Naming matters. When PostgreSQL generates a constraint name for an inline FK, you get something like orders_customer_id_fkey. That is fine for small projects but becomes painful when error messages reference opaque names during a migration. Use the table-level form and name the constraint fk_<child>_<parent> so errors are self-explanatory.

Now let us prove that the constraint actually works.

-- Insert a valid customer and order
INSERT INTO customers (name, email) VALUES ('Alice', 'alice@acme.io');
-- customers: (1, 'Alice', ...)

INSERT INTO orders (customer_id, total_cents) VALUES (1, 4900);
-- orders: (1, 1, 4900, 'pending', ...)   OK

-- Try to insert an order pointing to a non-existent customer
INSERT INTO orders (customer_id, total_cents) VALUES (999, 1200);
-- ERROR:  insert or update on table "orders" violates foreign key
--         constraint "orders_customer_id_fkey"
-- DETAIL: Key (customer_id)=(999) is not present in table "customers".

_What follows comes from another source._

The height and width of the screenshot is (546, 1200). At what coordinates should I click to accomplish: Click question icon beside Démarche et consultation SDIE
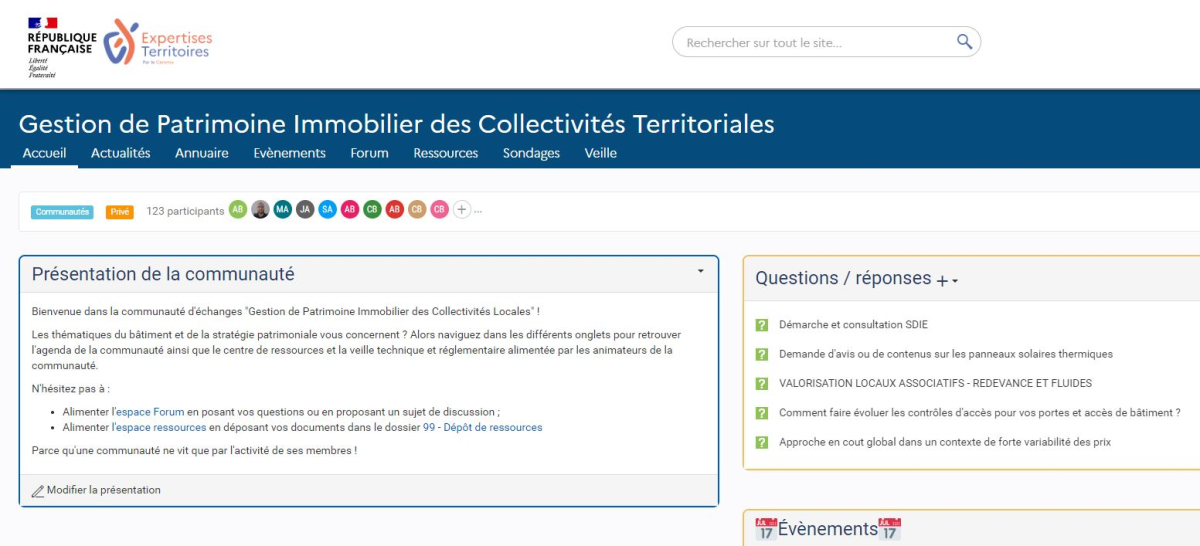pyautogui.click(x=762, y=325)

The database refused the write. There is no way for orders.customer_id to ever hold a value that does not exist in customers.id — not even for a millisecond.


ON DELETE — What Happens When the Parent Row Disappears

The most important decision you make when declaring an FK is what happens if someone deletes the parent row. PostgreSQL supports five actions. Each has a legitimate use; the trick is knowing which one fits the relationship you are modeling.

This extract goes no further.